PAssages – February 23, 2009 – Closure of Saskatchewan Penitentiary’s Farm Annex

by Joan Champ

The phasing out of Canada’s six federal prison farms, including the Riverbend Institution at Prince Albert, was announced by the Government of Canada on February 23, 2009. By March of 2011, all penitentiary farms in Canada had been shut down. The main reasons cited by the Conservative government for closing this program were that the farm operations were losing money, and that farming skills weren’t “marketable” once offenders were released into the community.

The Saskatchewan Penitentiary at Prince Albert began operating on May 15, 1911. Riverbend Institution, a minimum-security site where offenders maintained the institution’s farmland, was constructed in 1962. Since the closure of this farm annex, no alternative program at Riverbend, now clustered with the main penitentiary, has been created to take its place. The food once grown or raised on the farm has been replaced with food contracts.

Early warden reports show that, from the day the Saskatchewan Penitentiary opened in 1911, farming was an important part of institutional operations. Warden W. F. Kerr wrote that 80 acres had been cultivated the first year, and that a further 55 acres of land had been cleared of stumps and roots in readiness for seeding the following year. All of the grain crops – oats, wheat, barley, as well as hay – were used for livestock feed. The following year, Kerr reported that the farm had produced a good crop of vegetables, enough to fully supply the prison’s 123 inmates. The piggery, he said, “is yet in its infancy” with 2,114 pounds of pork provided to the prison steward’s kitchen. By the 1920s, 457 acres were under cultivation, root cellars had been built for vegetable storage, and a new piggery had been constructed to accommodate 200 hogs. In 1952, Warden J. W. Everatt reported that a dairy barn had been completed, and a milk house was in operation.

In 1960, the prison’s dairy herd – 82 head – did very well. The yield of dairy products that year is recorded as follows: “77 lbs. of cream were sold to an outside source, 93 quarts of cream and 407 gallons of milk were sold to officers, and 39,095 gallons of milk were supplied to the Steward, while 1,591 gallons of whole milk and 509 gallons of skim milk were used for feed.” The steward got 399 butchered hogs, resulting in 68,238 lbs of meat. The penitentiary’s laying flock of 1,193 birds produced 23,295 dozen eggs. The 640 inmates were served 705 chickens at their Christmas and New Years’ dinners, while the officers purchased 409 birds to take to their homes.

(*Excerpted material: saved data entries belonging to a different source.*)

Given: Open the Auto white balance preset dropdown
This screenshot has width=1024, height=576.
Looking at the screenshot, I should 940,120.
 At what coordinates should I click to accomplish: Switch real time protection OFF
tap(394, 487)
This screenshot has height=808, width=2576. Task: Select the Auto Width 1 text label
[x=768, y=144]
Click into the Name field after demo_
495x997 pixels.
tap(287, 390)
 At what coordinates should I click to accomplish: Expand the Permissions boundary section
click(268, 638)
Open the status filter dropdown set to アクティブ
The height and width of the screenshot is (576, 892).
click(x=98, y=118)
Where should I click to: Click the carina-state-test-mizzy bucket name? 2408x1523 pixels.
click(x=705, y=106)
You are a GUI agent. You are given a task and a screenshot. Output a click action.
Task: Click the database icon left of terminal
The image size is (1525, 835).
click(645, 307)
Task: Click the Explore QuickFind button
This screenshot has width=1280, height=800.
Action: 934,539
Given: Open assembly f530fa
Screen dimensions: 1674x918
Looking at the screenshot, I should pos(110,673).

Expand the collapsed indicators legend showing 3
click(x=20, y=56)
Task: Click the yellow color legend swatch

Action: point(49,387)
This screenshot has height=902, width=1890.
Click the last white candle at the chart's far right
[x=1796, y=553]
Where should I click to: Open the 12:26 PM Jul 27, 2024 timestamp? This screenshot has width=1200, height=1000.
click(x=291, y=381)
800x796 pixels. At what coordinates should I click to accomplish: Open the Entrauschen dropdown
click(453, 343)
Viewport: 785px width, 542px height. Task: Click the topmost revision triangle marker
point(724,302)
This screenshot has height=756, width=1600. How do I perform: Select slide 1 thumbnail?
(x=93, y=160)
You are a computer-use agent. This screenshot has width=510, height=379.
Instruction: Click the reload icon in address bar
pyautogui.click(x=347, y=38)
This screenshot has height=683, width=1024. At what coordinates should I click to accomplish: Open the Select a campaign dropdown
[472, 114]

The purpose of the farm at the Saskatchewan Penitentiary was never to train inmates to become farmers. Initially, it was designed primarily to put food on the prison’s tables, and secondarily to ensure that inmates worked hard during their time in prison. After the formal “farm annex” structure was introduced in 1962, farm work was seen to have rehabilitative benefits. As Warden John Norfield told the Prince Albert Daily Herald in 1970, while the farm was a productive one, and helped to make the institution self-supporting, “work on the farm is a healthy, outdoor exercise, and it gets a man accustomed to doing a hard day’s work.”

Prison farms offered a unique environment where inmates learned a variety of technical skills and trades – not only agricultural and horticultural skills like caring for plants, pest management, and planting and harvesting techniques. Many also had the opportunity to learn bookkeeping and accounting, how to operate and repair farm machinery, carpentry, animal husbandry, and milking. Two steers and seven or eight hogs were butchered in the prison’s slaughter house every week. Inmates were trained in modern abattoir methods, making them eligible for this type of work after their release, especially in Prince Albert, home of Burns Foods, one of western Canada’s largest meatpacking operations.

In the early 1970s – a period of peak production at the Riverbend farm annex – farm manager Knute Hemstad, along with 40 to 45 inmates and 11 corrections officers, was growing grains and nearly every type of vegetable on 1,800 acres of land, making it the largest and most diversified prison farm in Canada. “Some farms may have larger single operations, but ours is the largest overall,” Hemstad explained to the Herald. In addition to two combines, two swathers, two balers, a bale wagon, eight tractors, potato planters and harvesters as well as other equipment, the prison owned 165 steers, and 53 dairy cattle – considered to be some of the best milk producers in the province. The prison was self-sufficient as far as milk and eggs were concerned. “We’re holding our own financially and supplying many of our own needs,” Hemstad stated, “which makes the farm very worthwhile.”

As of 2007, according to the Correctional Service of Canada’s website, 108 federal inmates were assigned the Saskatchewan Penitentiary’s farm. They helped to grow a variety of vegetables and field crops, and to run a fully functioning dairy operation and meatpacking plant. The federal government nevertheless viewed its six prison farms as outdated constructs. The decision was made to close them in 2009, presumably to focus on teaching inmates skills and trades that are more relevant to today’s society.